En conséquence, il ressort de ces éléments que n’est pas caractérisée, au 17 avril 2019, des troubles importants entraînant une gêne notable dans la vie sociale de M. [G]. Le taux d’incapacité est donc nécessairement inférieur à 50%.
Le jugement sera infirmé en ce qu’il a fait droit à la demande d’AAH formulée par M. [G].

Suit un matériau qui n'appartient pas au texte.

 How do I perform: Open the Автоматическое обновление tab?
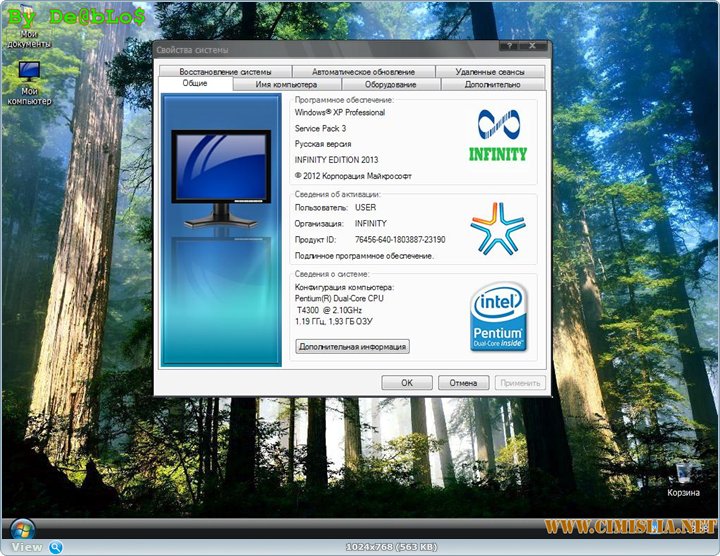[x=363, y=72]
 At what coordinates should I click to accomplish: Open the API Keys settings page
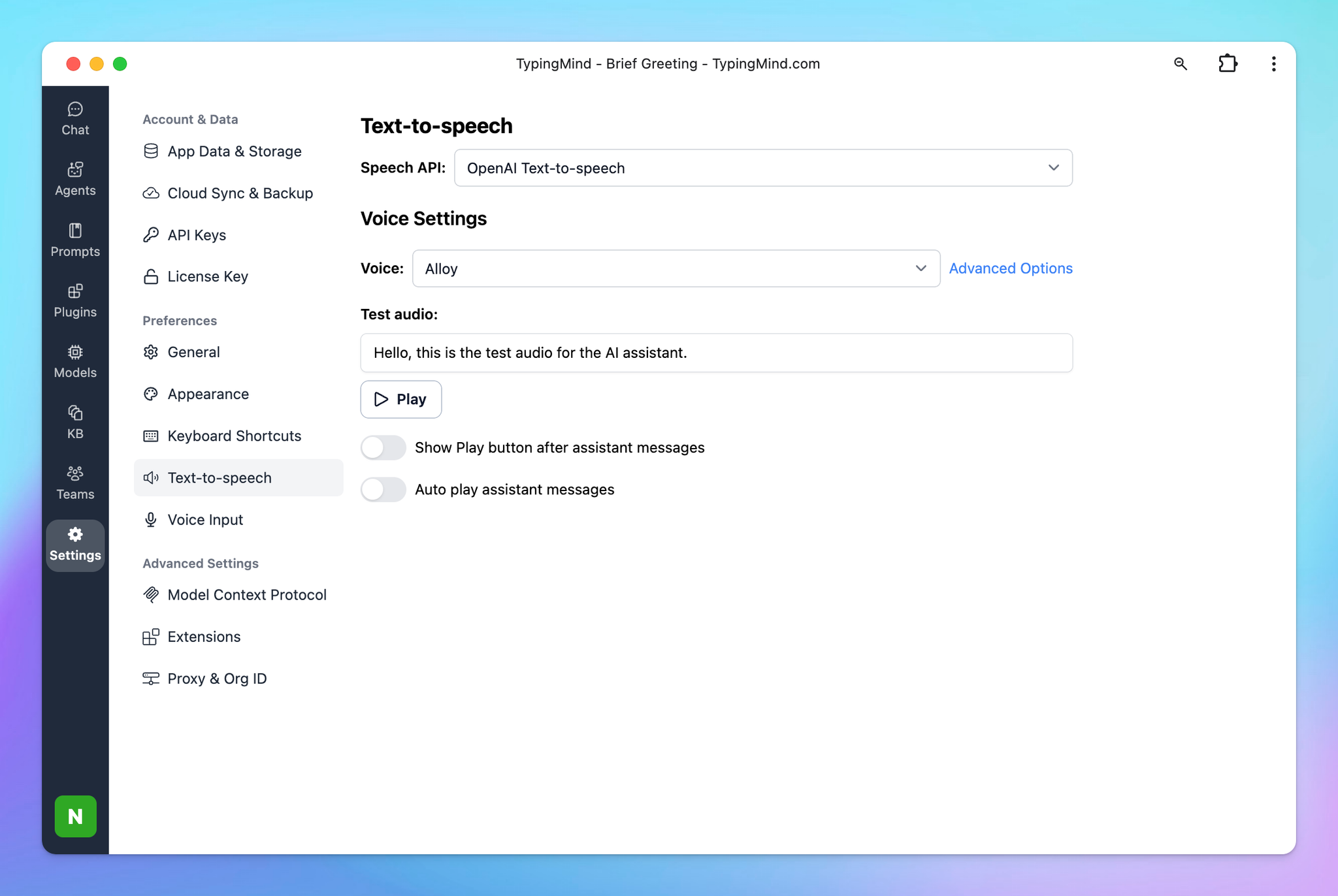(x=197, y=235)
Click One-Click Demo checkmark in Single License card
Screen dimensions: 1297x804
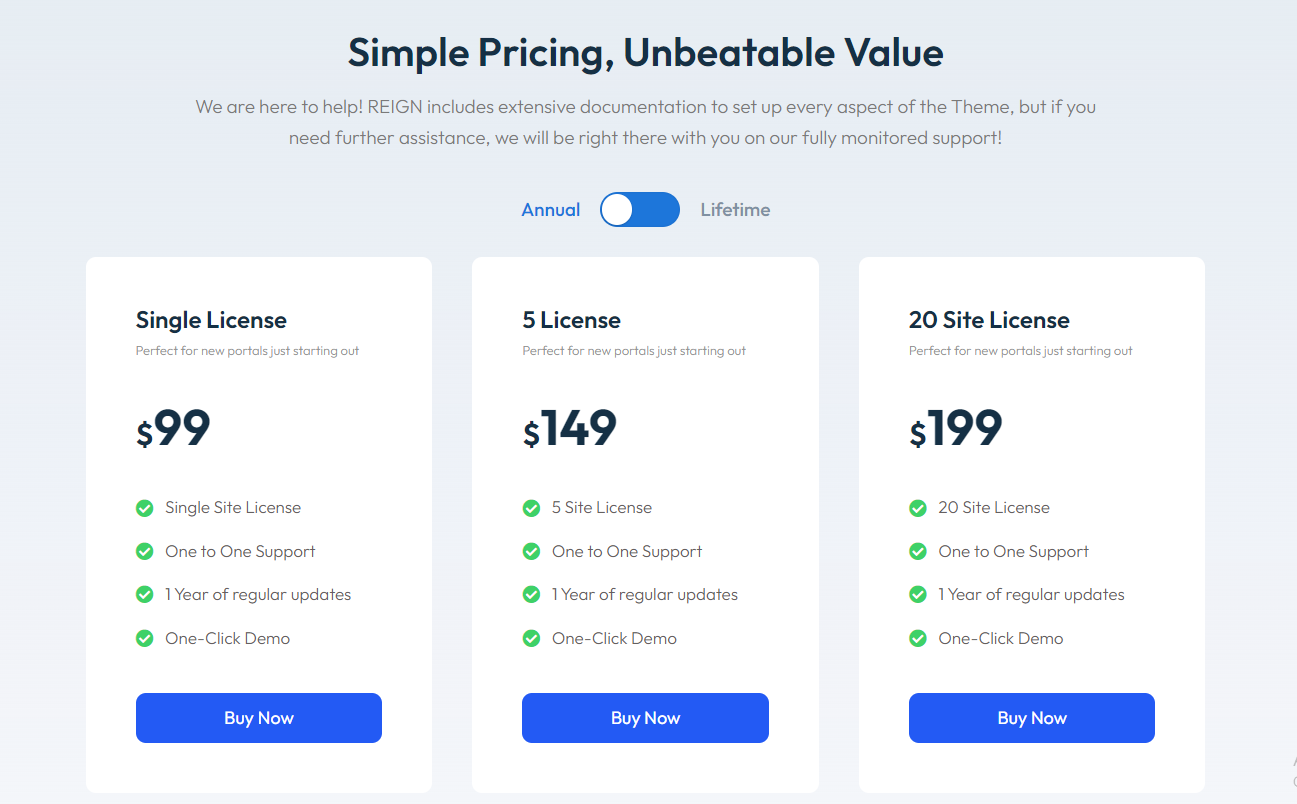tap(145, 638)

Sur les demandes accessoires :
Les demandes de M. [G] sont rejetées, il sera donc condamné à payer les dépens de première instance et d’appel.
PAR CES MOTIFS :
LA COUR,
INFIRME, en toutes ses dispositions, le jugement rendu le 20 décembre 2023 par le tribunal judiciaire de Créteil,
STATUANT À NOUVEAU,
DÉBOUTE M. [J] [G] de sa demande tendant à tenir l’allocation adultes handicapées, formée le 17 avril 2019,
CONDAMNE M. [J] [G] à payer les dépens de première instance et d’appel.